**Written exercise 1**
Repeat the portion of the Flour bakery passage that runs between "Eating Boston: Food" and "dedication and excellence.", inclusive.
**Written exercise 2**
Decide whether each statement agrees with the Flour bakery passage. Answer yes or no for each and quote the words of the passage that settle it.
(a) Joanne Chang trained as a mathematician at Harvard.
(b) The passage says a career in professional baking guarantees financial security.
(c) Joanne Chang is both the pastry chef and the owner of Flour.
**Written exercise 3**
According to the Flour bakery passage, who is the pastry chef and owner of Flour bakery + cafe?

**Document excerpt**
·····

Eating Boston: Food notes of a temporary Bostonian

Flour bakery + cafe holds the coveted title and prestige of being one of Boston’s best bakery. In fact, pastry chef/owner, Joanne Chang, is herself an iconic presence in the world of female entrepreneurs. A trained mathematician from one of the most prestigious schools in the country, Harvard, Chang is to be truly admired for following her dreams of baking professionally and pursuing a career that does not guarantee financial security at all times. Then again, what is secure in this life? Nothing is a guarantee and one must work very hard to become an accomplished person. In Flour’s case, Chang demonstrated that she had what it took to build an iconic culinary empire that exemplifies dedication and excellence.

·····

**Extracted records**
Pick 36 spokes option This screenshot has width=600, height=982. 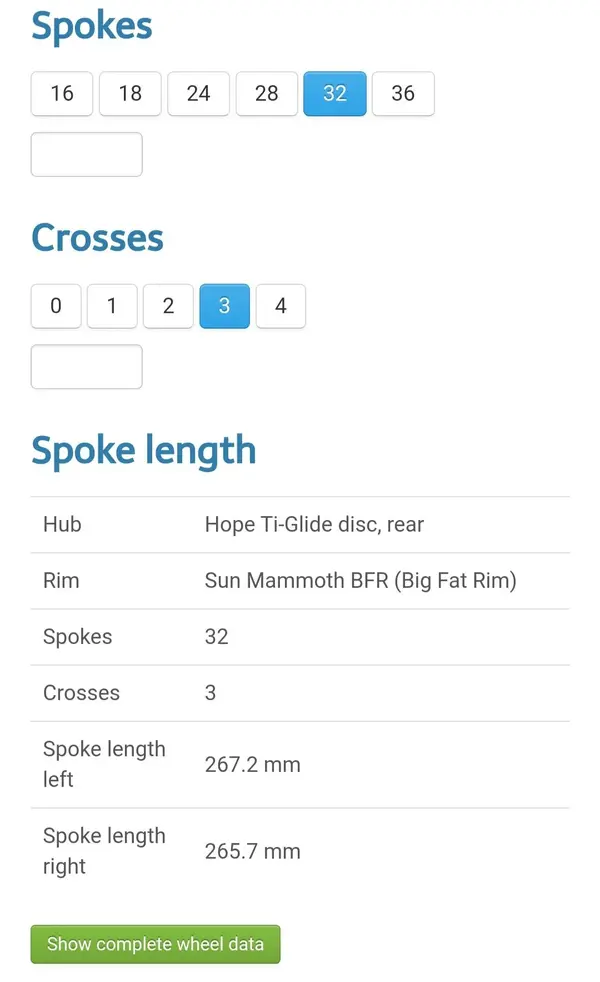coord(403,94)
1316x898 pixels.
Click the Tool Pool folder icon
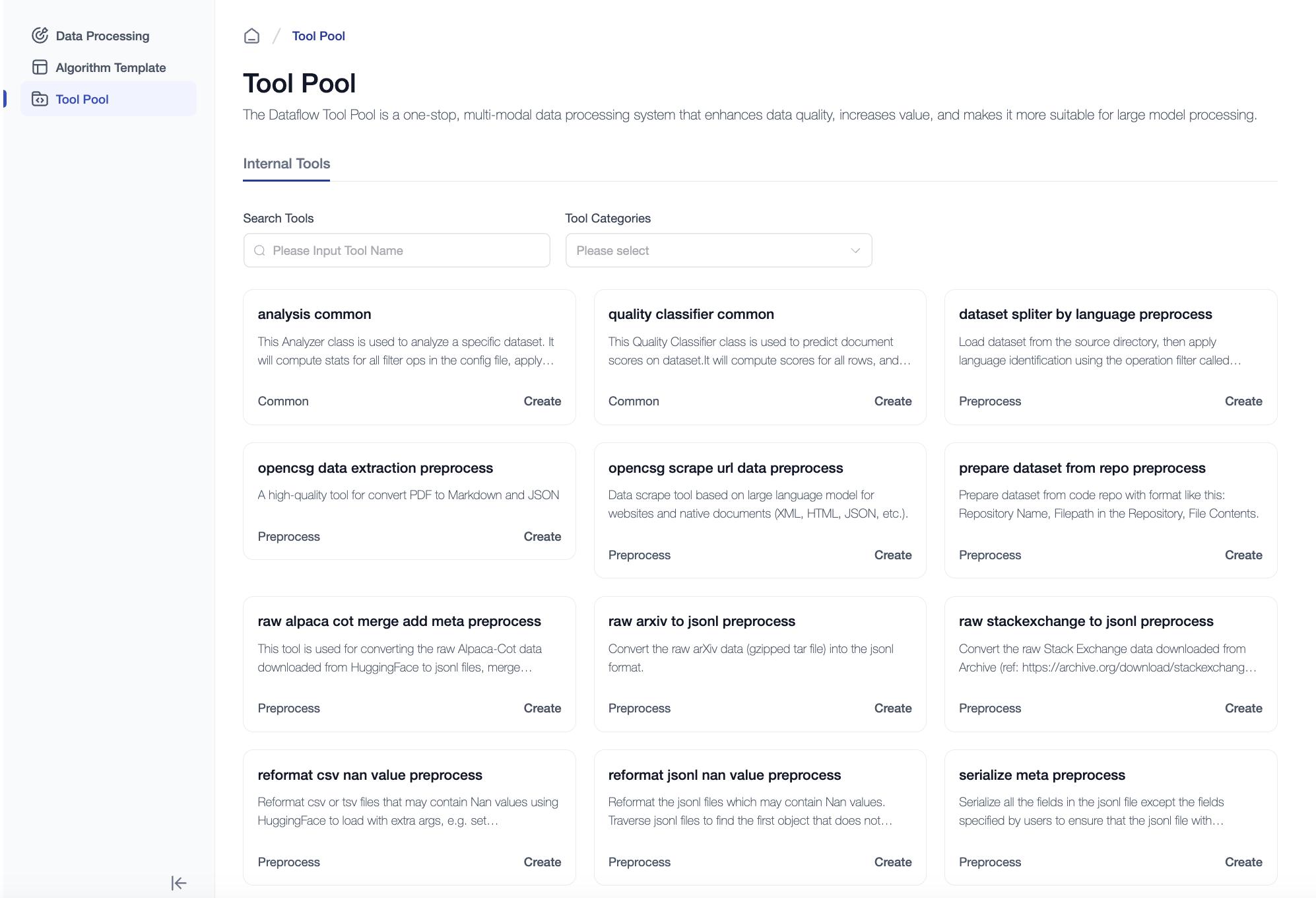point(40,99)
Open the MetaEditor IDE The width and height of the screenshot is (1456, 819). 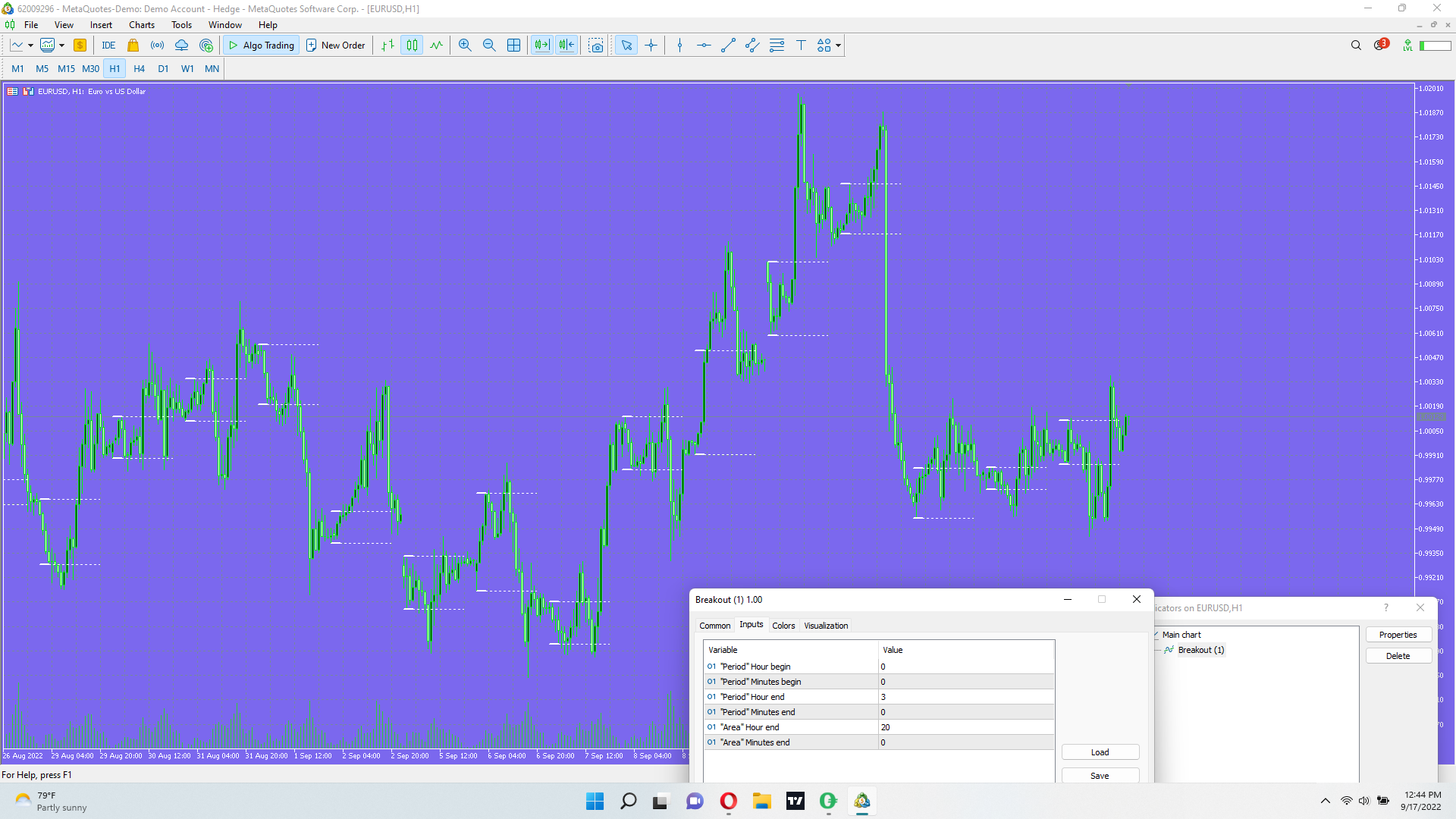pyautogui.click(x=108, y=46)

·····

**Task result 1**
Eating Boston: Food notes of a temporary Bostonian

Flour bakery + cafe holds the coveted title and prestige of being one of Boston’s best bakery. In fact, pastry chef/owner, Joanne Chang, is herself an iconic presence in the world of female entrepreneurs. A trained mathematician from one of the most prestigious schools in the country, Harvard, Chang is to be truly admired for following her dreams of baking professionally and pursuing a career that does not guarantee financial security at all times. Then again, what is secure in this life? Nothing is a guarantee and one must work very hard to become an accomplished person. In Flour’s case, Chang demonstrated that she had what it took to build an iconic culinary empire that exemplifies dedication and excellence.

**Task result 2**
(a) Yes: "A trained mathematician from one of the most prestigious schools in the country, Harvard"
(b) No: "pursuing a career that does not guarantee financial security at all times"
(c) Yes: "pastry chef/owner, Joanne Chang"

**Task result 3**
Joanne Chang.